**EXCERPT**
>> Begin

|« REPORT: TIFs Exacerbate Neighborhood Inequalities||Preview: CPAC Chicago »|
Education Wed Jun 06 2012
Beginning today, over 20,000 Chicago teachers will vote on whether or not to authorize their bargaining committee to call for a strike should negotiations with the Board of Education over new contract terms fail. For authorization, 75% of non-retiree union members would need to approve. The voting takes place over three days. This high threshold is the result of legislation passed last year. As state public employees, teachers' collective bargaining rights and terms are governed by state, rather than federal, law.
The legislation in question, known as SB7, was passed after intense and stealth lobbying efforts by Stand for Children, a well-funded non-profit that operates at the state level to encourage entrepreneurial changes to public education that incrementally privatize school systems. Stand for Children co-founder Jonah Edelman famously bragged at a conference that they used access to important and influential political figures like Rahm Emanuel and Michael Madigan, and insiders like Jo Anderson to tighten restrictions on the Chicago Teachers Union. Part of the strategy was to take away one of the union's more potent tools, the strike threat. Unable to take away the right to a work stoppage, Stand settled for a 75% approval threshold.
Now, it is looking like Stand's strategy might backfire, if teachers ultimately vote to authorize a strike. After all, the question teachers will vote on is whether to authorize a strike, not whether to go on strike. Arguably, winning an authorization vote by 50%+1 would not be a real show of strength. A significant portion of teachers would have expressed their opposition to a strike, and maintaining the strike, once called, would be exceedingly difficult. The organizational capacity teachers build by being forced to get over 75% means a resilient strike, should things come to that, and a battle-tempered organization prepared to push hard during negotiations.
Besides the mechanics of it, there are the underlying social conditions that are bringing this to a head.
Why, after all, did Edelman and his cohorts go after arcane (to the public) collective bargaining rules in their effort to, as their mission statement says, "ensure that all children, regardless of their background, graduate from high school prepared for, and with access to, a college education"? What is the connection?
Edelman and the small but wealthy coterie of donors and activists who want to overhaul education by partially privatizing it view teachers unions as the primary obstruction to their vision, which is by all indications sincerely held. Politicians have, by most measures, been pliant. In the last two State of the Union addresses, one of the only points of agreement between the President and the GOP responder was education policy. Big city Mayors, most of them Democrats, have eagerly promoted high-stakes testing and charter schools. The only institutional resistance these reformers regularly meet is from teachers organized into unions. The tactical solution then is to weaken teachers' credibility and undermine their organizational strength. (Which, again, Edelman essentially detailed.)

>> End

**SHORT EXERCISE 1**
In the article on the Chicago teachers' strike vote, what share of non-retiree union members must approve for the strike to be authorized?
**SHORT EXERCISE 2**
Carry the article on the Chicago teachers' strike vote forward from its final paragraph.
The data after this point has no connection to the article on the Chicago teachers' strike vote.

**DATA EXTRACT**
>> Begin

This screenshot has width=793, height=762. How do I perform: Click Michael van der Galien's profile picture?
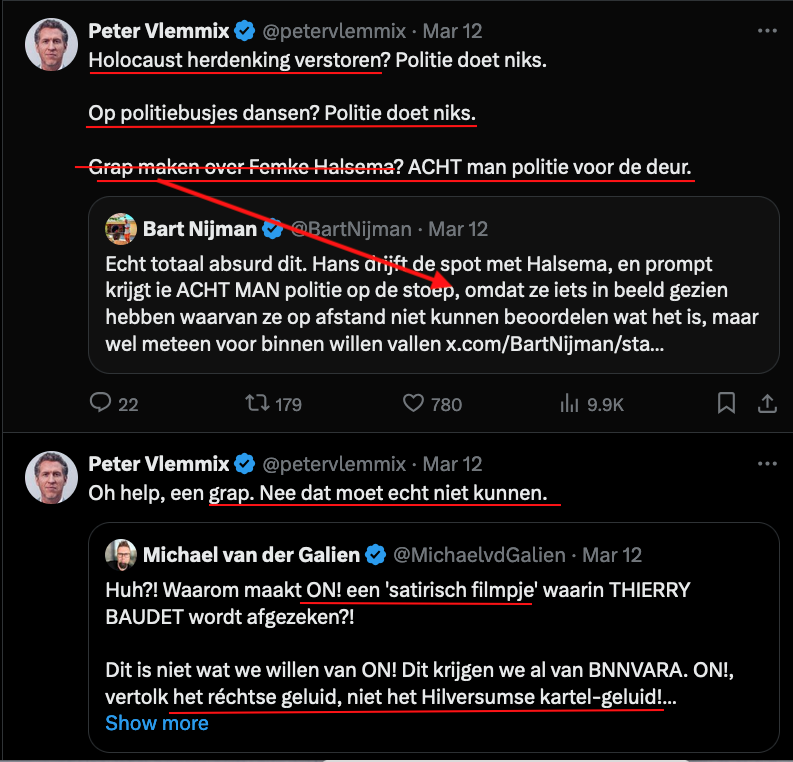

>> End

**RESPONSE 1**
75%

**RESPONSE 2**
Part of this tactic has been to blame teachers for poor student outcomes, and characterize arguments and research that show the connection between family income and educational outcome as "excuse-making." Over the last ten years in particular, "bad teachers" have been elevated as the primary reason for poor student performance, and teachers unions have been attacked by implication for "protecting" them. Whatever the objective value of this reasoning (and the data supporting such arguments is at best conflicting), the social reality is that teachers feel besieged and disrespected, while at the same time seeing the profession of teaching as an institution collapse in a real way.
That type of disrespect isn't an abstraction. Teachers, like other professionals, have invested enormous time, energy, emotion, and money into growing into their profession. When outside forces undermine that very real and viscerally felt investment, there is going to be a strong reaction, and resort to extreme measures.
What adds to this is that the privatization process sets off an endowment effect among parents. In order to eliminate unionized teachers, privatization groups work with politicians to institute "turnaround" programs that suddenly shut down neighborhood schools. People generally react more strongly to losing something they have than they do to failing to achieve something they want. The turnaround process has been traumatic for thousands of Chicago families, and it's a cumulative phenomenon; in the early days of turnarounds, the impact was scattered. Over the years, and particularly with Mayor Emanuel's outspoken desire to pump up the number of charter schools, the sheer numbers of those impacted has grown and grown, networks of aggrieved and distrustful parents have emerged, and common cause with teachers who want to preserve public, neighborhood schools has been found.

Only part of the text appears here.